Many years back a friend of mine, a former colleague from the Peace Corps, was undergoing a background check for a job at the US State Department (or maybe the DOJ – I don’t remember for sure now.) I was a reference, so an FBI agent was supposed to come interview me about her. I gave him my address and we made an appointment. I was surprised when he didn’t show up at the appointed time. After about 15 minutes I got a phone call asking where I was. I said I was at home waiting for him. He claimed that he was where my apartment should be, but there wasn’t such a house number (or something like that.) I told him the address again, he said he was there and couldn’t find it, but I assured him I was in fact at home. It turned out he was on 13th St., not 12th st. where he should have been. I was no longer surprised that the US government hadn’t found Bi Laden (this was in mid 2002.) After all, I’d given them my address, and the FBI still couldn’t find me. And, I started to have more doubt about essential government activities that required getting to the right house with certainty.
MFB 08.05.21 at 10:44 am
If you test negative for the disease, why are you obliged to quarantine, since quarantine is surely something for untested people in case symptoms show up? And besides, the sooner “herd immunity” is reached, surely the happier Comrade Boris will be?

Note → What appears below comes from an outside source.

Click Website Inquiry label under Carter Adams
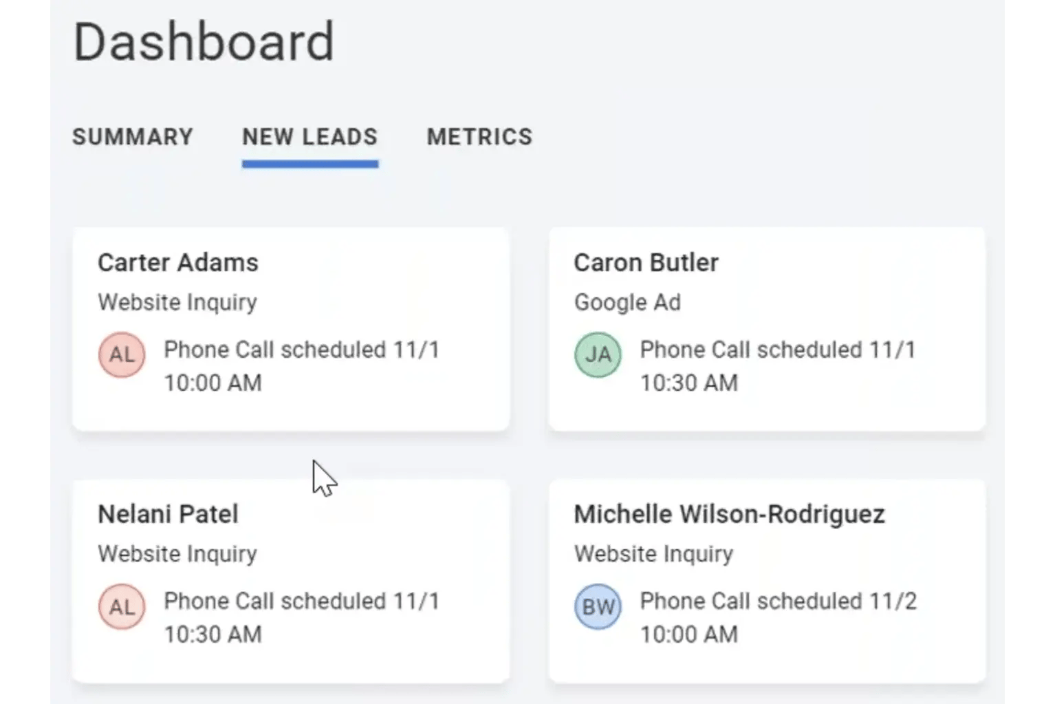This screenshot has height=704, width=1055. pos(177,302)
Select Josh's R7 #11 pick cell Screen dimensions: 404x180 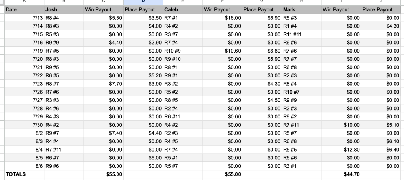click(x=64, y=150)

I remember our radio talking about this a week or so ago, and the radio interviewer (a right-winger like all SABC interviewers) nevertheless asked whether it really made sense to impose restrictions on France when Britain was also experiencing a surge in the disease. To which the interviewee (a frothing extremist right-winger like almost all SABC interviewee) replied that obviously those who were not privy to the knowledge and wisdom of the Johnson administration were not entitled to criticise its wise and well-considered decisions.
It almost made me want to go out and loot and burn a shopping-mall, but someone’s already done that.
nastywoman 08.05.21 at 11:45 am
traveling quite a lot in these adventurous times you learn a lot about the (strange) different ways different people and different countries deal with the pandemic –
(which completely changed our lives – especially for everybody who needs to travel a lot in order to earn her of his living)
And –
sooo
in conclusion – you really learn that ‘Right-Wing Racist Science Deniers are the ABSOLUT worst in dealing with travelling in a Pandemic –
Followed closely by ‘trump’
(the worlds new word for: ‘Utmost Stupid’)
Tm 08.05.21 at 11:59 am
I‘m hoping to be able to visit a dear friend in the UK this fall. Still hoping.
MFB: the reason is that while a positive PCR test is reliable, they have a significant false negative rate. Especially in the early days, an asymptomatic infection may be hard to detect. That’s why quarantine rules, not just in the UK, usually apply despite a negative test.
Btw there is a new comprehensive international study out on COVID mortality and excess mortality. It seems very well done and the data presentation is excellent. The results aren’t new or surprising but somewhat clarifying. No paywall.
Tracking excess mortality across countries during the COVID-19 pandemic with the World Mortality Dataset
https://elifesciences.org/articles/69336
J-D 08.05.21 at 11:59 am
It’s not clear whether this is supposed to be a defence. It isn’t one.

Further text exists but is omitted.